[Material to process — start]
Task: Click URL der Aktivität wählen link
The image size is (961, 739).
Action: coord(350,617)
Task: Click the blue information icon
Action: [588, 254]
[Material to process — finish]
Exercise objective >> All the records above need to be restated exactly, line by line.

Expected output >>
Task: Click URL der Aktivität wählen link
The image size is (961, 739).
Action: coord(350,617)
Task: Click the blue information icon
Action: [588, 254]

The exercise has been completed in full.